┌─ Information provided
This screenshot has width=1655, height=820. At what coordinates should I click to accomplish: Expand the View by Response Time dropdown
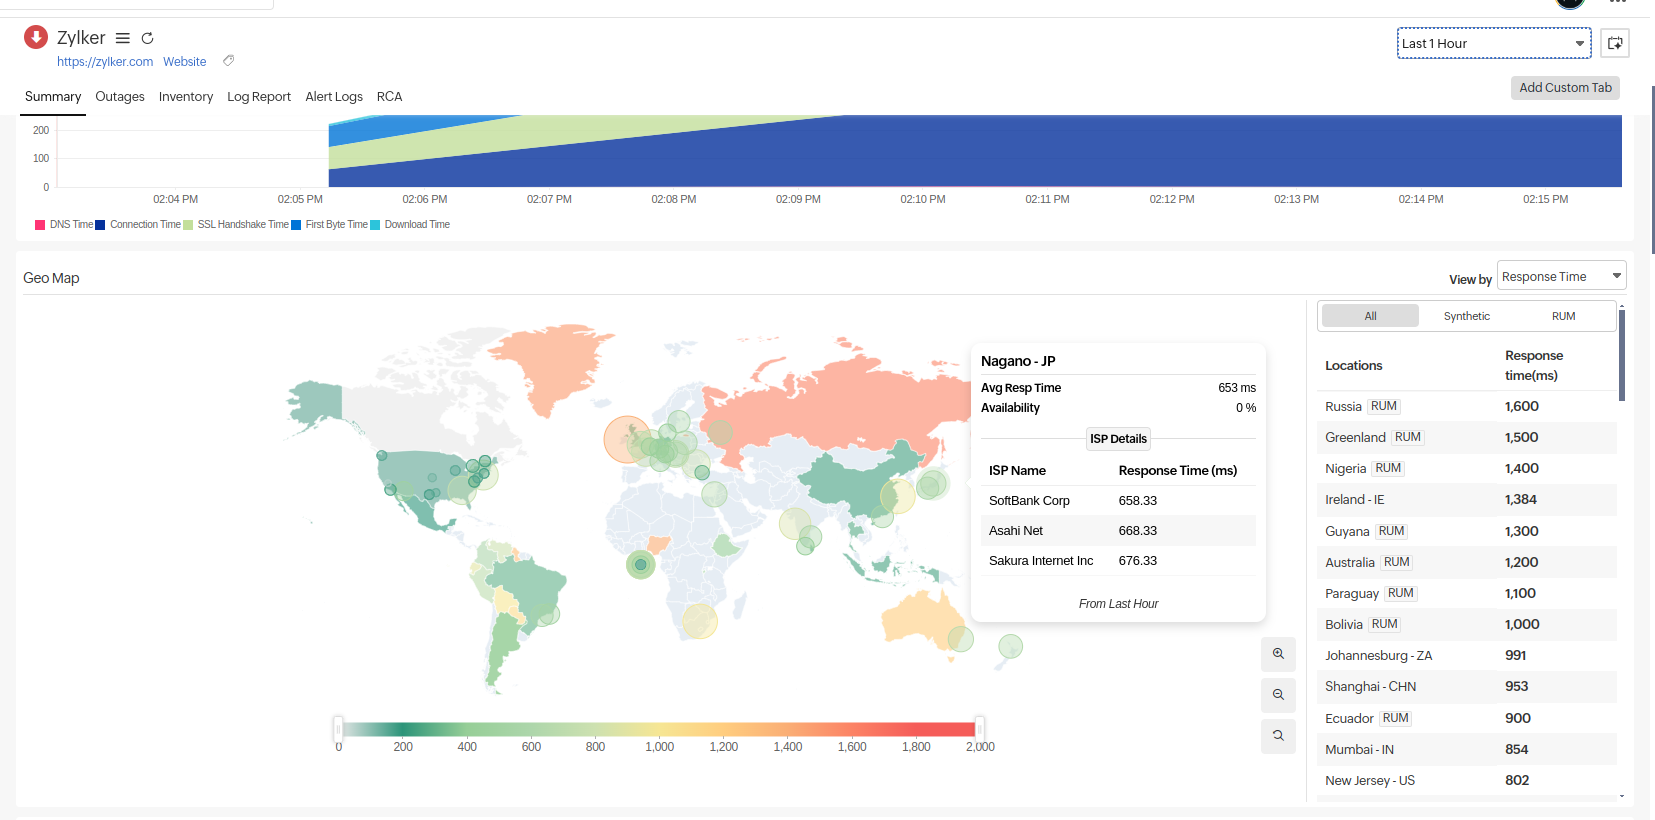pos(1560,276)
└─
┌─ Information provided
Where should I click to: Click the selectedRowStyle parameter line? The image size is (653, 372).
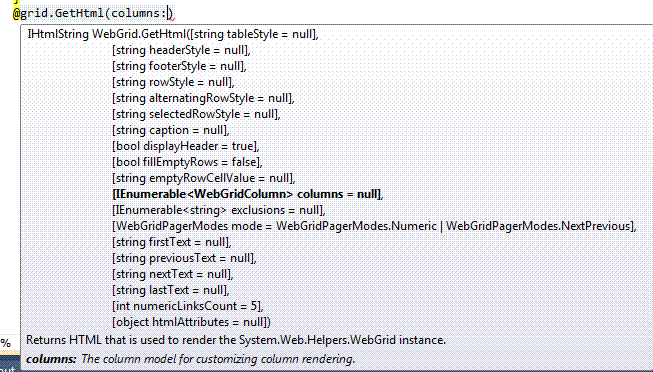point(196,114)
└─
┌─ Information provided
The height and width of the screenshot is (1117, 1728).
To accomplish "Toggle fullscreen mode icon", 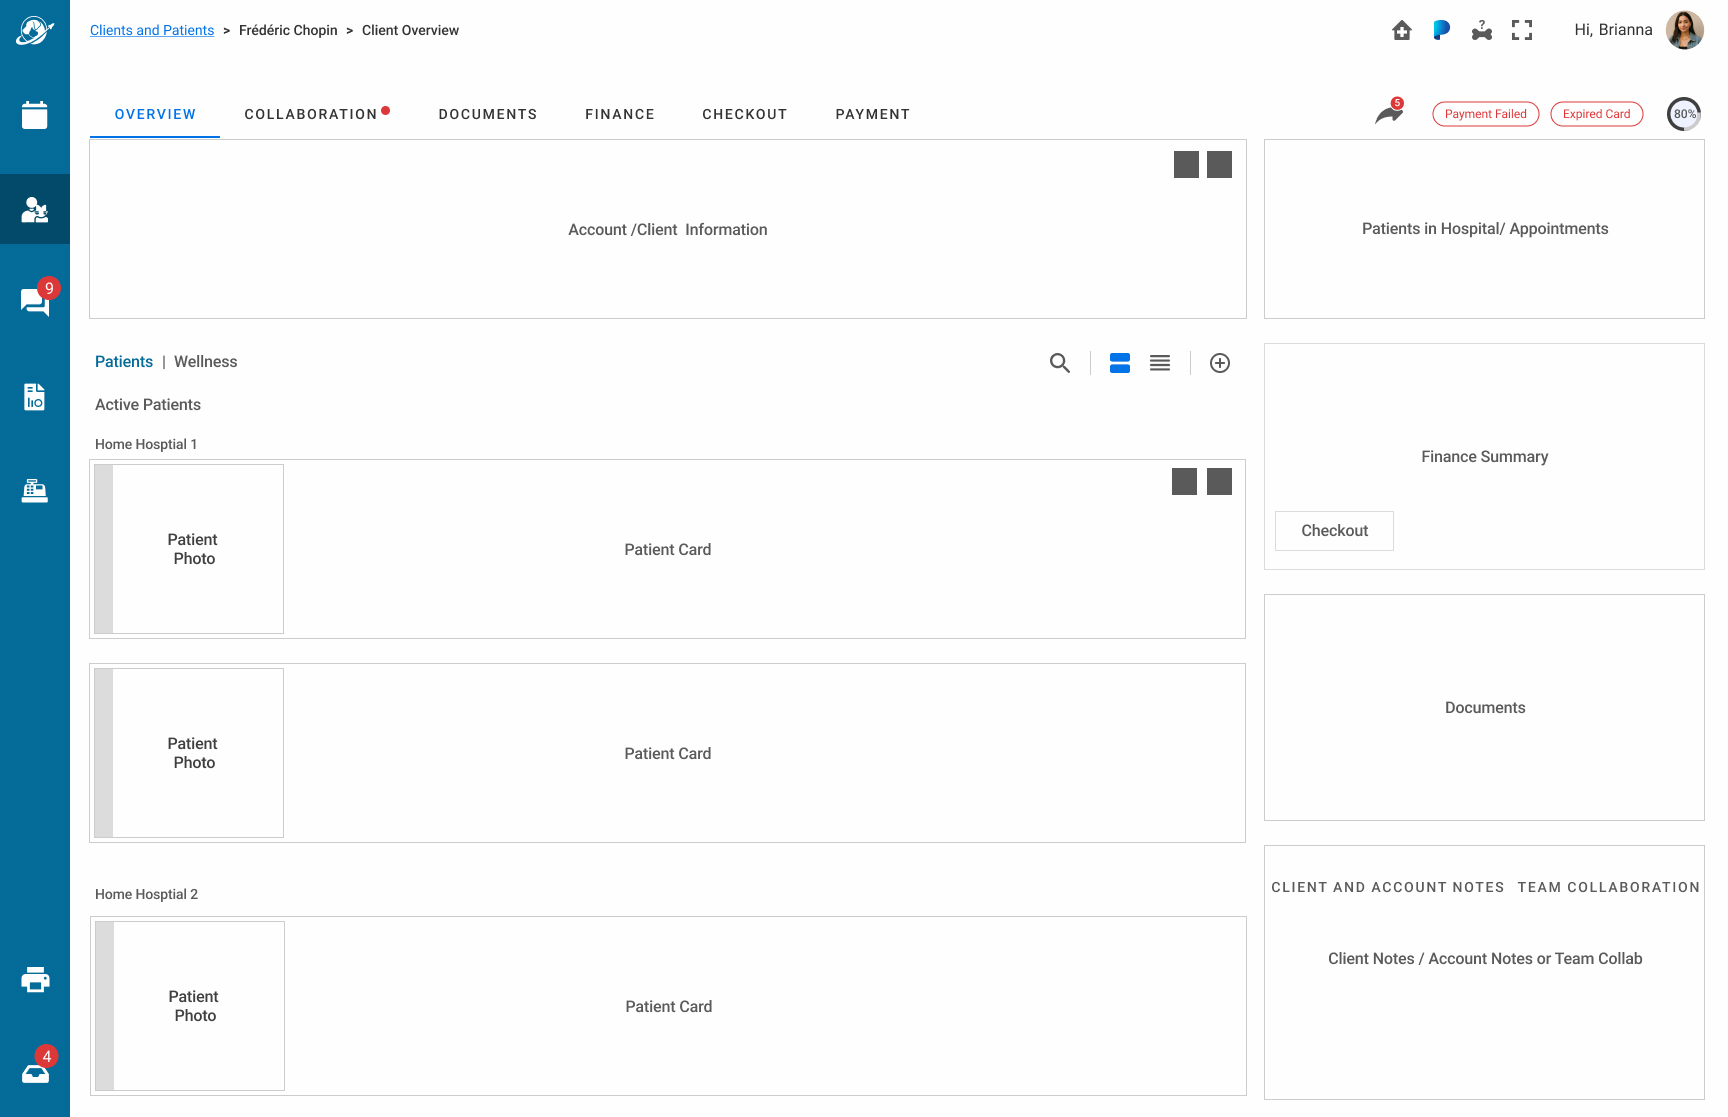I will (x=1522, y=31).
└─
> Exercise goal: Please transcribe the stretch of the records from the line containing "This screenshot has" through the line containing "pos(1560,276)", leaving the pictures out of your answer.

> Result below:
This screenshot has width=1655, height=820. At what coordinates should I click to accomplish: Expand the View by Response Time dropdown
pos(1560,276)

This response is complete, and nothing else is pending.